During this pandemic we have had to deal with the cybersecurity concerns of remote workers. As stay-at-home restrictions are lifted, many operations will open their doors for workers to return.
New efficiencies have been established. We now use our cameras, microphones and headsets as a standard of business communication. We learned about the privacy and security issues that arise from remote working. Many times security took a backseat to getting folks up and running, only to be considered later.
We needed to think about how network resources were being accessed from insecure (home) networks. Data being downloaded through these connections was at risk unless a strong and secure posture was implemented in the infrastructure. Now, as workers return, is the downloaded data left behind on personal devices? Security measures need to be put in place to handle this type of vulnerability.
Chances are some workers will still be part of the remote workforce. IT professionals will face some interesting challenges supporting work-from-home and onsite workers.
Many best practice security considerations were delayed, or simply ignored, during the sudden shift in work environments. If these have still not been addressed, now is the time to catch up.
- Inventory: Some devices and equipment left the organization quickly. Check your inventory and update accordingly. Enlist employees to help track down the devices and equipment.
- Updates and patches: Some equipment may not have left the organization during this time and will be in need of updates. If a system had not been in place to update remote equipment make sure to institute such a plan.

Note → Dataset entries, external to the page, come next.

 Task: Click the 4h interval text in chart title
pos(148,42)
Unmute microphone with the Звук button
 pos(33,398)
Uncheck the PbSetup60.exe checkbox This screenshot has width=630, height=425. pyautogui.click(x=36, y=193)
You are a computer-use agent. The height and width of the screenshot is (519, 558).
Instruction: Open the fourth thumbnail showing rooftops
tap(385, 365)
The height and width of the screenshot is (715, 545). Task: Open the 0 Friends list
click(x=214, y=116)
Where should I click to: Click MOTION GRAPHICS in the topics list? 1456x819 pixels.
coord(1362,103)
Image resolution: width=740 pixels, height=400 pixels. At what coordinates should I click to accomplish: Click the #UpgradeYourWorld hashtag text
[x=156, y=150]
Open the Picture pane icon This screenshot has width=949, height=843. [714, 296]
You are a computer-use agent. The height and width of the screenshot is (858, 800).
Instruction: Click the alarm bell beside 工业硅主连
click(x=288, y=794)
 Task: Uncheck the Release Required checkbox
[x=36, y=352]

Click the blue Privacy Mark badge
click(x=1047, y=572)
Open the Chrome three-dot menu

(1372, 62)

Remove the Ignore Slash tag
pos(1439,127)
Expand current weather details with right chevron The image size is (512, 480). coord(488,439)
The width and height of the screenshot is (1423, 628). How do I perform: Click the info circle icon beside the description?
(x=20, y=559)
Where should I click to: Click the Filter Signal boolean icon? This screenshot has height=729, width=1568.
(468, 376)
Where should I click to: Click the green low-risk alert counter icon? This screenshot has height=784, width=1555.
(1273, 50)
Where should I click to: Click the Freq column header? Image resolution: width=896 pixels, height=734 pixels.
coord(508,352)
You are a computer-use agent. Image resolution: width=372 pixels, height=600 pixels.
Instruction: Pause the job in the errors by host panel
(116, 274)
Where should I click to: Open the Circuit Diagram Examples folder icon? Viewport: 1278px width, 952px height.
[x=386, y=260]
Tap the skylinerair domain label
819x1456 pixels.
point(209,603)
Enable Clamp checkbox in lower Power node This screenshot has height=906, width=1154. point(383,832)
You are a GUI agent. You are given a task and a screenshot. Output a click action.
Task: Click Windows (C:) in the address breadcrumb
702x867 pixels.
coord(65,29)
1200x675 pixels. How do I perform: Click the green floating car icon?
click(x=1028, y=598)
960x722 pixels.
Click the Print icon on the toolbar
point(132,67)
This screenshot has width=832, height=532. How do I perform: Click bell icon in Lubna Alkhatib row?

- Personal devices: Mandate that personal devices do not enter the organization and that all company data be removed from them. Ensure that you have encryption in place for all data at rest and in motion.
- Review your organization’s workflows and access to data, software and hardware.
- Scan all devices for malware or unauthorized apps and software.
- Continuous monitoring of your internal network as well as traffic that traverses your Internet connection is important. Reconnecting devices that may have been exposed to malware when used on an unsecured network can reveal hidden dangers.
- As devices return to the workplace, they will likely connect to your wifi automatically. You may want to consider changing the password of your access points.
- Review your remote working implementation. What went well and what needs improvement?
- Implement a security awareness program. COVID-19 phishing scams are prevalent; training users to recognize and report scams is vital to keeping the organization, and its users, safe and secure. Review basic best practices and password security.
- Update your incident response plan. The pandemic has taught us that preparation for uncontrollable incidents is necessary. Although no one could have predicted this sudden shift in environments, we know that an event, large or small, is possible and disruption can be minimized in order to achieve business continuity.